**AIM OF THE TASK**
Word for word, reproduce every line of the data.

**PROVIDED MATERIAL**
━━━

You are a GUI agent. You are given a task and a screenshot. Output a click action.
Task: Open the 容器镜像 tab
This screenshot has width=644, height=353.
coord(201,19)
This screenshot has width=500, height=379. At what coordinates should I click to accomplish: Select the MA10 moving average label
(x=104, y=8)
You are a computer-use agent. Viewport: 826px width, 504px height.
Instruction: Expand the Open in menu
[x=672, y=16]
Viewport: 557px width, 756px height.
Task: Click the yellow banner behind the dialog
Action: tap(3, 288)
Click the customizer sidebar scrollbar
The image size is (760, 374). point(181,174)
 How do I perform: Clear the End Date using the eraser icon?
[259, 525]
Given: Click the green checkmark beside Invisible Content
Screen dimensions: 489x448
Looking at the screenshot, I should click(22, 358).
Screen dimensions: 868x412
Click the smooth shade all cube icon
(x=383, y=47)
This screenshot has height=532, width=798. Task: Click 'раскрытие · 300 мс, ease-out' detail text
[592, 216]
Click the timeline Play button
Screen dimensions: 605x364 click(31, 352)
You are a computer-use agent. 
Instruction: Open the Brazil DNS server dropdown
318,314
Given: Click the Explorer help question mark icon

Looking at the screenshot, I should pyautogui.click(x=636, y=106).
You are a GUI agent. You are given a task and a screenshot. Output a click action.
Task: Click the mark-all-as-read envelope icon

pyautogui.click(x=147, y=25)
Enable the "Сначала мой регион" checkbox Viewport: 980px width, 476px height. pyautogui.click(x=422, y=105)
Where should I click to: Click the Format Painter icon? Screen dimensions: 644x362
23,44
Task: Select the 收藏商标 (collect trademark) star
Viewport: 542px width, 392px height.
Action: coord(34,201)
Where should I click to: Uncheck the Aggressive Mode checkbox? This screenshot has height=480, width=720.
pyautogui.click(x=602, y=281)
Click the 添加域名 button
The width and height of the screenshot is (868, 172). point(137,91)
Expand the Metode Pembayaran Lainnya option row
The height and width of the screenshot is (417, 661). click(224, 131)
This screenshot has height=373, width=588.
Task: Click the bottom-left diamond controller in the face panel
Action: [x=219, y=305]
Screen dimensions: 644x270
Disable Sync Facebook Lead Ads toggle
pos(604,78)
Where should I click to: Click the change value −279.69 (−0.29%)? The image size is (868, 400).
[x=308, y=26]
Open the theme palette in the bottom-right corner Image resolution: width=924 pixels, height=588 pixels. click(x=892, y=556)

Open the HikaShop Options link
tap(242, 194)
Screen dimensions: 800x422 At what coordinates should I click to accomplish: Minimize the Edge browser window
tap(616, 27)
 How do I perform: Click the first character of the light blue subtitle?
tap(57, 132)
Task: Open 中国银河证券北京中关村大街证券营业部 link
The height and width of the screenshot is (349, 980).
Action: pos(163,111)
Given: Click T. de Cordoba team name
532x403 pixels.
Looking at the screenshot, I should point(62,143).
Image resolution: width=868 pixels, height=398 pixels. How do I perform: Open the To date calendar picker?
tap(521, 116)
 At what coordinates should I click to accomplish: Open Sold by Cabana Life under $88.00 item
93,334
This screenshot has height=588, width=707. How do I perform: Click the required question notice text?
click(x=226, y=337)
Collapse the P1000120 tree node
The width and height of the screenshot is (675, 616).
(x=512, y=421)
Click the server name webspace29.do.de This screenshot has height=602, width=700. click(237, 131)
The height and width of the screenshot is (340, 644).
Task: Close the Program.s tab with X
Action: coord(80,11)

━━━

**OUTPUT**
You are a GUI agent. You are given a task and a screenshot. Output a click action.
Task: Open the 容器镜像 tab
This screenshot has width=644, height=353.
coord(201,19)
This screenshot has width=500, height=379. At what coordinates should I click to accomplish: Select the MA10 moving average label
(x=104, y=8)
You are a computer-use agent. Viewport: 826px width, 504px height.
Instruction: Expand the Open in menu
[x=672, y=16]
Viewport: 557px width, 756px height.
Task: Click the yellow banner behind the dialog
Action: tap(3, 288)
Click the customizer sidebar scrollbar
The image size is (760, 374). point(181,174)
 How do I perform: Clear the End Date using the eraser icon?
[259, 525]
Given: Click the green checkmark beside Invisible Content
Screen dimensions: 489x448
Looking at the screenshot, I should click(22, 358).
Screen dimensions: 868x412
Click the smooth shade all cube icon
(x=383, y=47)
This screenshot has height=532, width=798. Task: Click 'раскрытие · 300 мс, ease-out' detail text
[592, 216]
Click the timeline Play button
Screen dimensions: 605x364 click(31, 352)
You are a computer-use agent. 
Instruction: Open the Brazil DNS server dropdown
318,314
Given: Click the Explorer help question mark icon

Looking at the screenshot, I should pyautogui.click(x=636, y=106).
You are a GUI agent. You are given a task and a screenshot. Output a click action.
Task: Click the mark-all-as-read envelope icon

pyautogui.click(x=147, y=25)
Enable the "Сначала мой регион" checkbox Viewport: 980px width, 476px height. pyautogui.click(x=422, y=105)
Where should I click to: Click the Format Painter icon? Screen dimensions: 644x362
23,44
Task: Select the 收藏商标 (collect trademark) star
Viewport: 542px width, 392px height.
Action: coord(34,201)
Where should I click to: Uncheck the Aggressive Mode checkbox? This screenshot has height=480, width=720.
pyautogui.click(x=602, y=281)
Click the 添加域名 button
The width and height of the screenshot is (868, 172). point(137,91)
Expand the Metode Pembayaran Lainnya option row
The height and width of the screenshot is (417, 661). click(224, 131)
This screenshot has height=373, width=588.
Task: Click the bottom-left diamond controller in the face panel
Action: [x=219, y=305]
Screen dimensions: 644x270
Disable Sync Facebook Lead Ads toggle
pos(604,78)
Where should I click to: Click the change value −279.69 (−0.29%)? The image size is (868, 400).
[x=308, y=26]
Open the theme palette in the bottom-right corner Image resolution: width=924 pixels, height=588 pixels. click(x=892, y=556)

Open the HikaShop Options link
tap(242, 194)
Screen dimensions: 800x422 At what coordinates should I click to accomplish: Minimize the Edge browser window
tap(616, 27)
 How do I perform: Click the first character of the light blue subtitle?
tap(57, 132)
Task: Open 中国银河证券北京中关村大街证券营业部 link
The height and width of the screenshot is (349, 980).
Action: pos(163,111)
Given: Click T. de Cordoba team name
532x403 pixels.
Looking at the screenshot, I should point(62,143).
Image resolution: width=868 pixels, height=398 pixels. How do I perform: Open the To date calendar picker?
tap(521, 116)
 At what coordinates should I click to accomplish: Open Sold by Cabana Life under $88.00 item
93,334
This screenshot has height=588, width=707. How do I perform: Click the required question notice text?
click(x=226, y=337)
Collapse the P1000120 tree node
The width and height of the screenshot is (675, 616).
(x=512, y=421)
Click the server name webspace29.do.de This screenshot has height=602, width=700. click(237, 131)
The height and width of the screenshot is (340, 644).
Task: Close the Program.s tab with X
Action: coord(80,11)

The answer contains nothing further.